**WHAT NEEDS TO BE DONE**
Taking the line with "Given: Vote for Omar Vizquel" as the first and the last line of the entries as the final one, copy that span exactly.

**DATASET RECORDS**
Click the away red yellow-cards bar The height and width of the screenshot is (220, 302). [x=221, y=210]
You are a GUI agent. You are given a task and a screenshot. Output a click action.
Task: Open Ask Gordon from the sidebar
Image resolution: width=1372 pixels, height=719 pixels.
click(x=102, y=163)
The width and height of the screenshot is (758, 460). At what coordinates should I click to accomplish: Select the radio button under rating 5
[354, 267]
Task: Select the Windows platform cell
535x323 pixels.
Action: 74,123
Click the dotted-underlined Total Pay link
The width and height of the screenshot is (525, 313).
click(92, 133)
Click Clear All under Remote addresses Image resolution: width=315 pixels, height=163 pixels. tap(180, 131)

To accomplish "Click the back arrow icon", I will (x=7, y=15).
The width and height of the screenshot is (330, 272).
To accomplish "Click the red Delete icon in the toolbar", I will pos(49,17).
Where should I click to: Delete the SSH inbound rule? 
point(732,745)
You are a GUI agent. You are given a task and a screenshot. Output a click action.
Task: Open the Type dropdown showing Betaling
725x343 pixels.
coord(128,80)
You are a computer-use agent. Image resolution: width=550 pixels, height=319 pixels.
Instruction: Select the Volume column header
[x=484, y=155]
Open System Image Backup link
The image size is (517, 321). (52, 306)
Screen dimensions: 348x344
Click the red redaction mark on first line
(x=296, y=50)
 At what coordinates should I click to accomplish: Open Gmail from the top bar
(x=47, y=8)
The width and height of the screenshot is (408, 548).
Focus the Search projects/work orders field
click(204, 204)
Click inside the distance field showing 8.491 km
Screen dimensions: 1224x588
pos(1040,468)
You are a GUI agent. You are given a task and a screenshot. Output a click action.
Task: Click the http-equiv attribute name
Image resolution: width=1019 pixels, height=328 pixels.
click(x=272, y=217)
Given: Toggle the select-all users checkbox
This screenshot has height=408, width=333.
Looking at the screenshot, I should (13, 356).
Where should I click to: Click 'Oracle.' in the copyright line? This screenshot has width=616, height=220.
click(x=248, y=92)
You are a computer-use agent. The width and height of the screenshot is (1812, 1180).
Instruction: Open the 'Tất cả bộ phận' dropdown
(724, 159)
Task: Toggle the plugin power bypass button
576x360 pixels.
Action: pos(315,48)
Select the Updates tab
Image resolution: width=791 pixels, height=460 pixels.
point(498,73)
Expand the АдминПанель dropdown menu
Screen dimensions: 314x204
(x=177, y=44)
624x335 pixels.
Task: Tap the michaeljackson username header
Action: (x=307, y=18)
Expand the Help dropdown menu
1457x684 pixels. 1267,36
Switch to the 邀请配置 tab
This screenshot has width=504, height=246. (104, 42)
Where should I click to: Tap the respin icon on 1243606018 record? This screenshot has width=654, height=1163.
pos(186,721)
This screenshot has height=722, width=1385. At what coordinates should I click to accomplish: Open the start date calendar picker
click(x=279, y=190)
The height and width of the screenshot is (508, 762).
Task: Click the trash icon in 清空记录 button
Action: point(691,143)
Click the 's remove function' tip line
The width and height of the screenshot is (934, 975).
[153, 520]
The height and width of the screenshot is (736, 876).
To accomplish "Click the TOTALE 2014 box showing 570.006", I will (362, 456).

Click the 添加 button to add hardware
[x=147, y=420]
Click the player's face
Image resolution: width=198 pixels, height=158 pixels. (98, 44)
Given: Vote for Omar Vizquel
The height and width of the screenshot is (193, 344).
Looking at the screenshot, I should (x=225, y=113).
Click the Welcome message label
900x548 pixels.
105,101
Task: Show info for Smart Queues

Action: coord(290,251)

**TASK ANSWER**
Given: Vote for Omar Vizquel
The height and width of the screenshot is (193, 344).
Looking at the screenshot, I should (x=225, y=113).
Click the Welcome message label
900x548 pixels.
105,101
Task: Show info for Smart Queues

Action: coord(290,251)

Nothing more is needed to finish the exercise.